» **TASK DETAILS**
Select all lines in the records that include "agent".

[RECORD EXTRACTS Boundary: Start]

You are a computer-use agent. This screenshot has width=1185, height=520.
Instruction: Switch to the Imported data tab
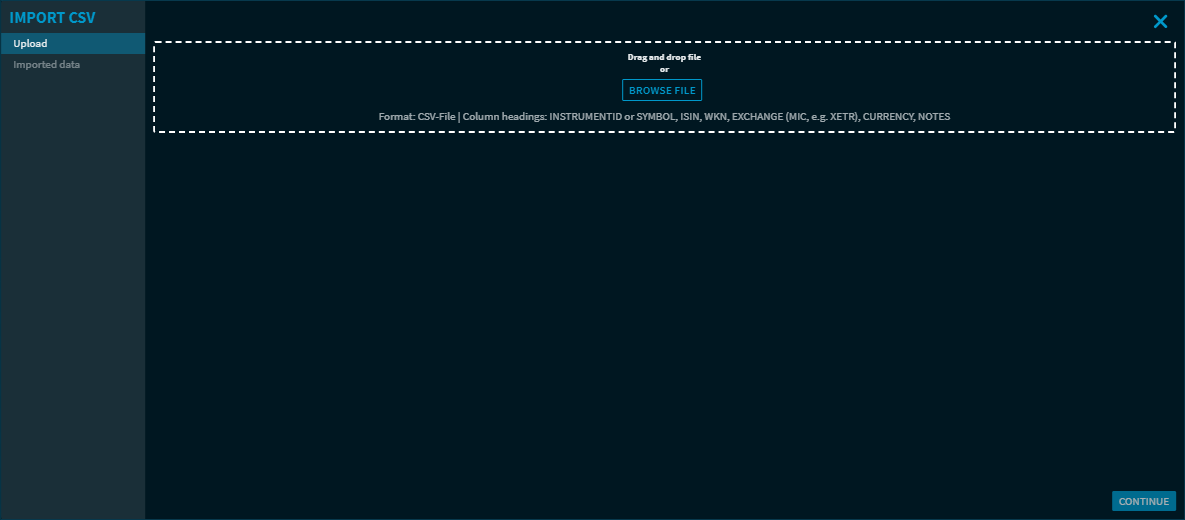pyautogui.click(x=47, y=65)
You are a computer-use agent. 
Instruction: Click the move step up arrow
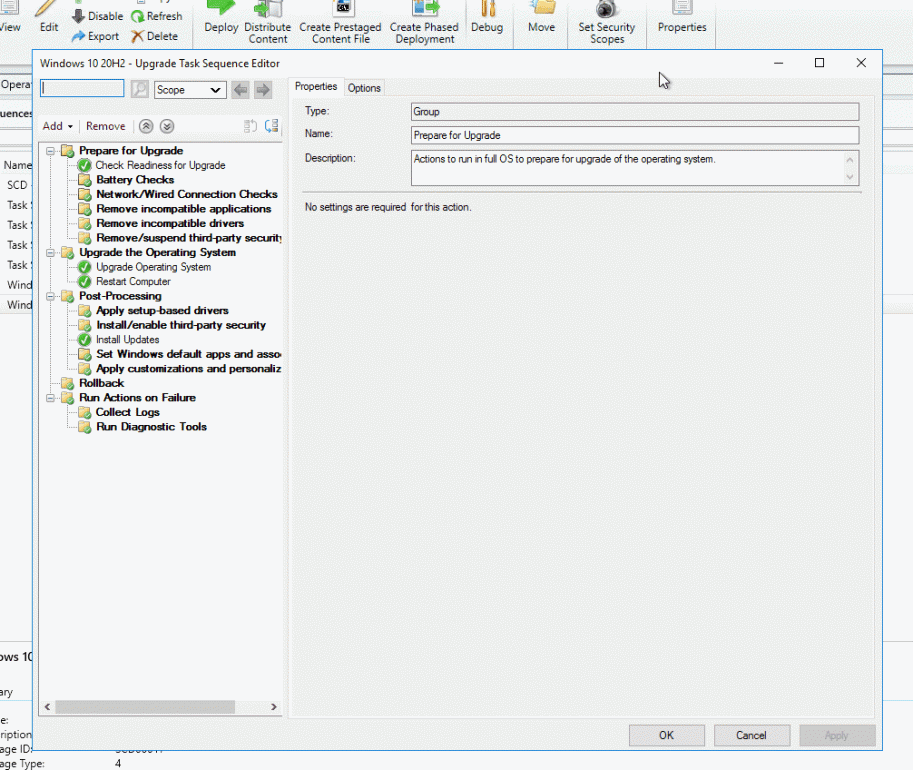tap(148, 126)
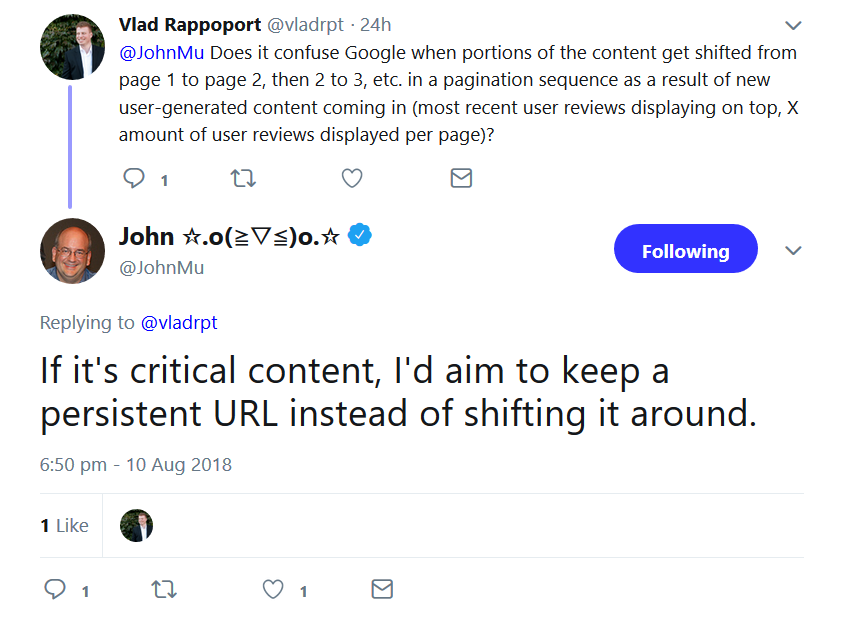The width and height of the screenshot is (851, 629).
Task: Reply to Vlad Rappoport's tweet
Action: [134, 178]
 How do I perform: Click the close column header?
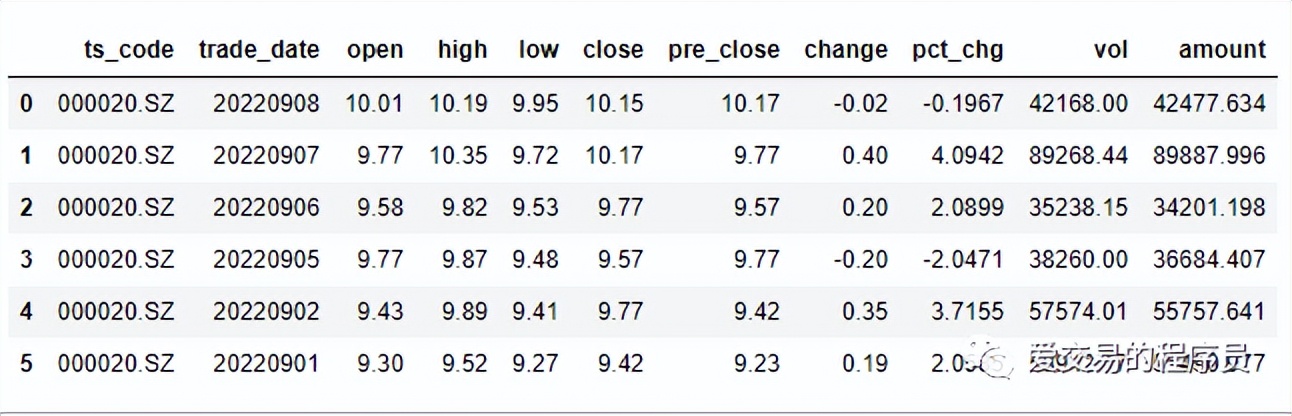click(613, 50)
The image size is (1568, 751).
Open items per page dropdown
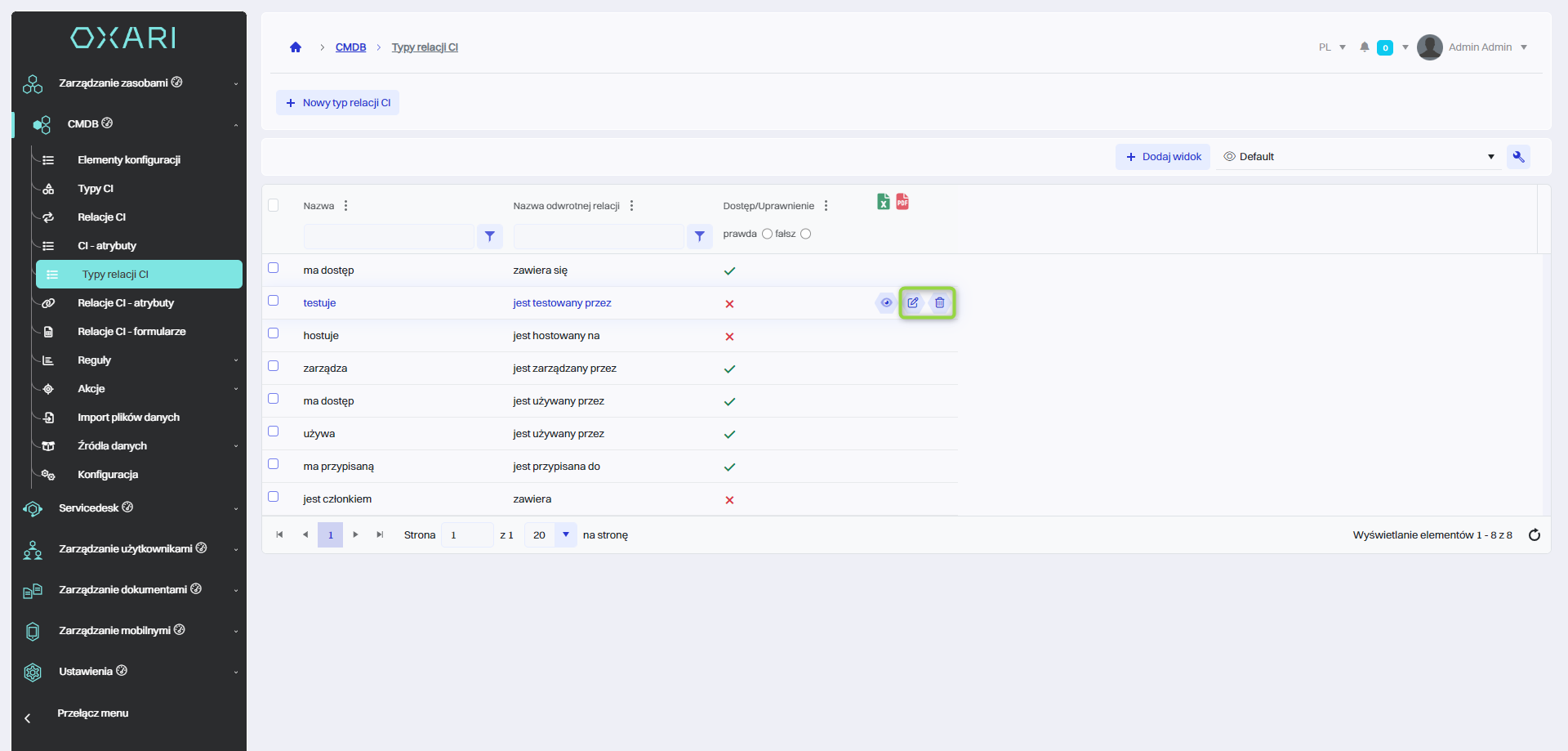(565, 535)
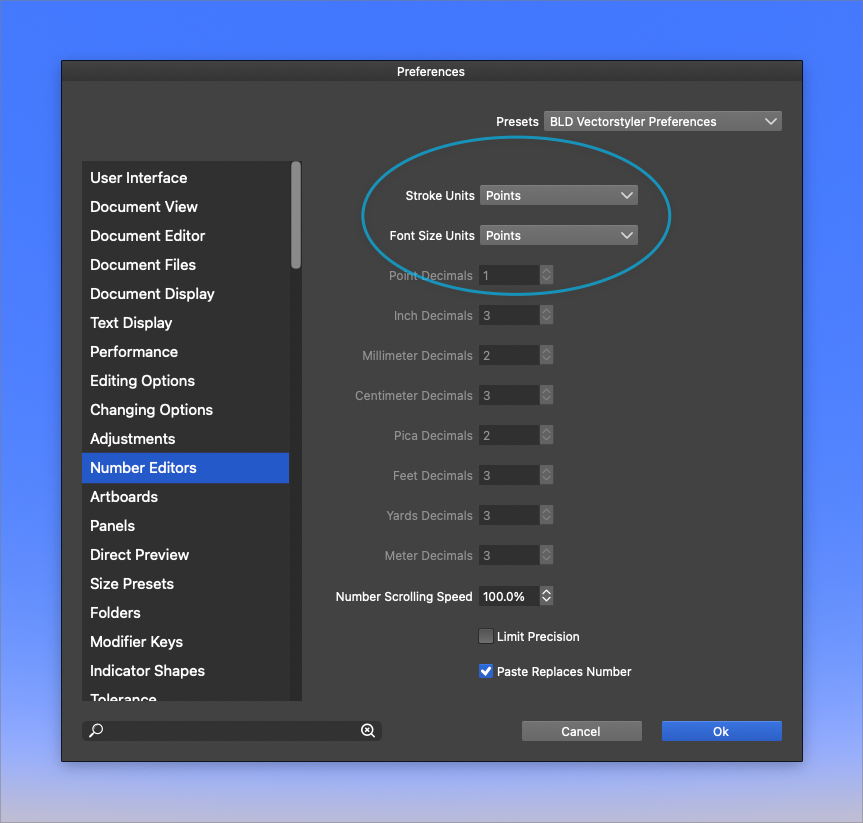This screenshot has width=863, height=823.
Task: Click the search magnifier icon in search field
Action: pyautogui.click(x=96, y=731)
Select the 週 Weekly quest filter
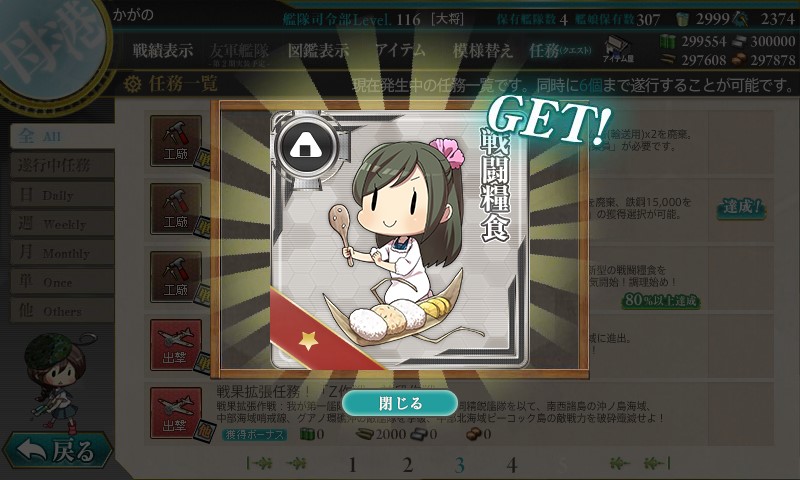Viewport: 800px width, 480px height. pos(62,223)

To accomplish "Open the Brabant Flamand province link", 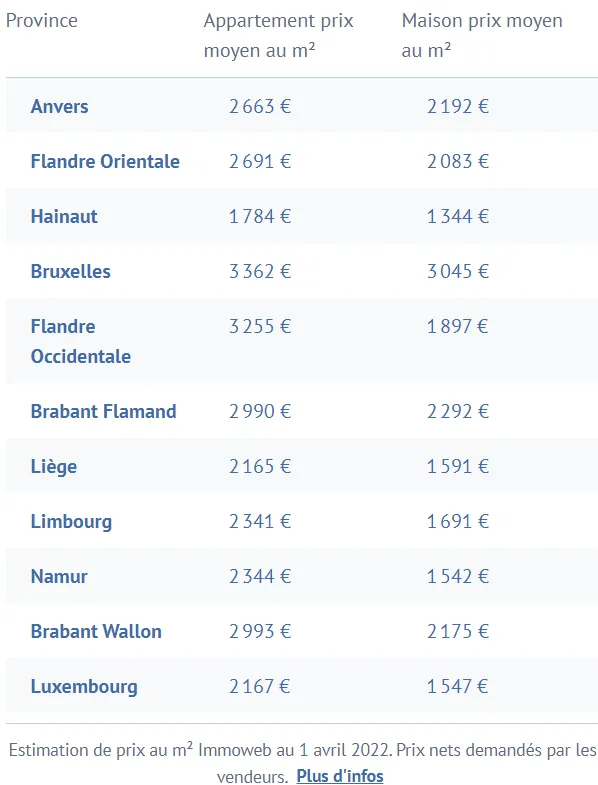I will tap(103, 411).
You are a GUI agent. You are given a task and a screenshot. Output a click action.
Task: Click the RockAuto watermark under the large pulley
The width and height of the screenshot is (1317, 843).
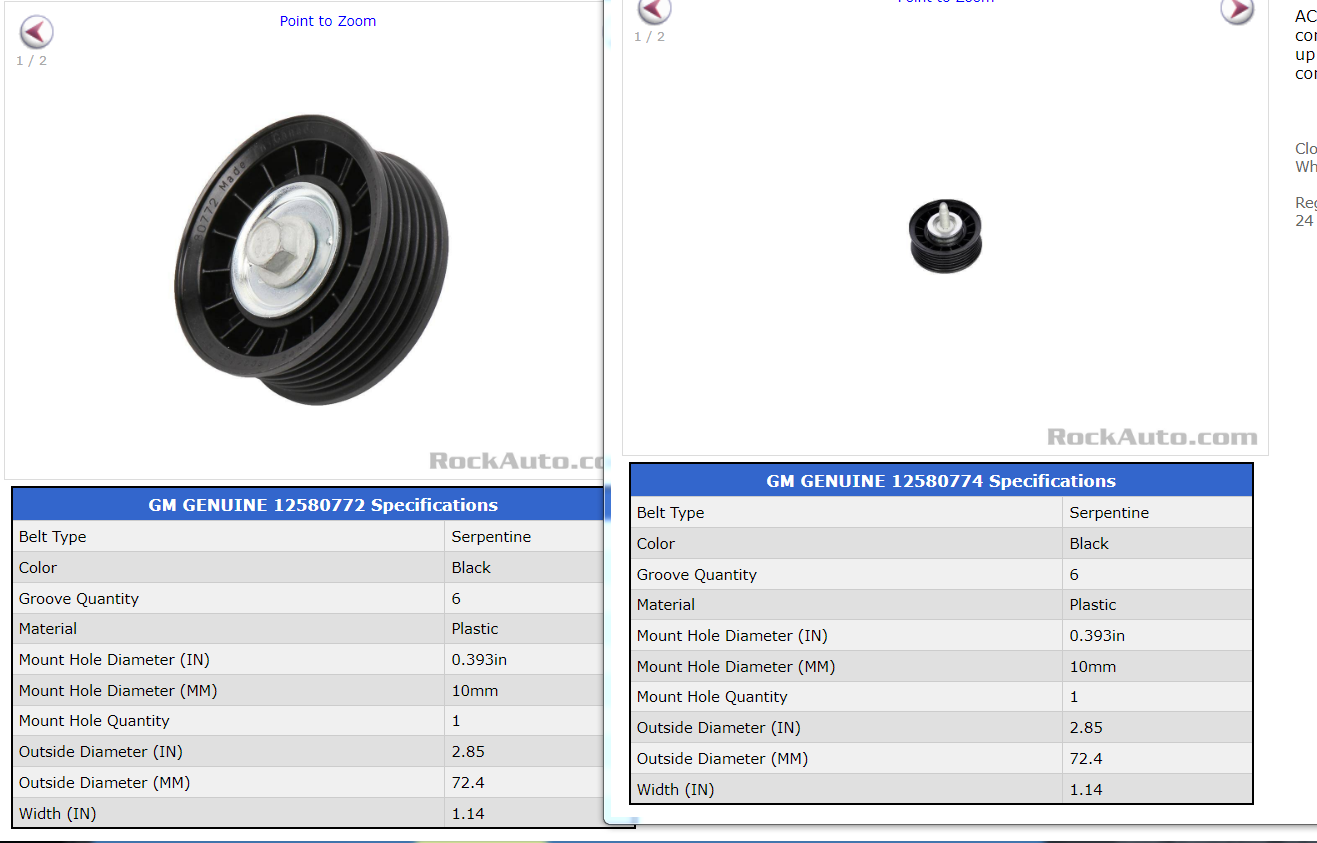(x=518, y=461)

[RECORD EXTRACTS Boundary: End]

» **TASK SOLUTION**
You are a computer-use agent. This screenshot has width=1185, height=520.
You are a computer-use agent. 
You are a GUI agent. You are given a task and a screenshot. Output a click action.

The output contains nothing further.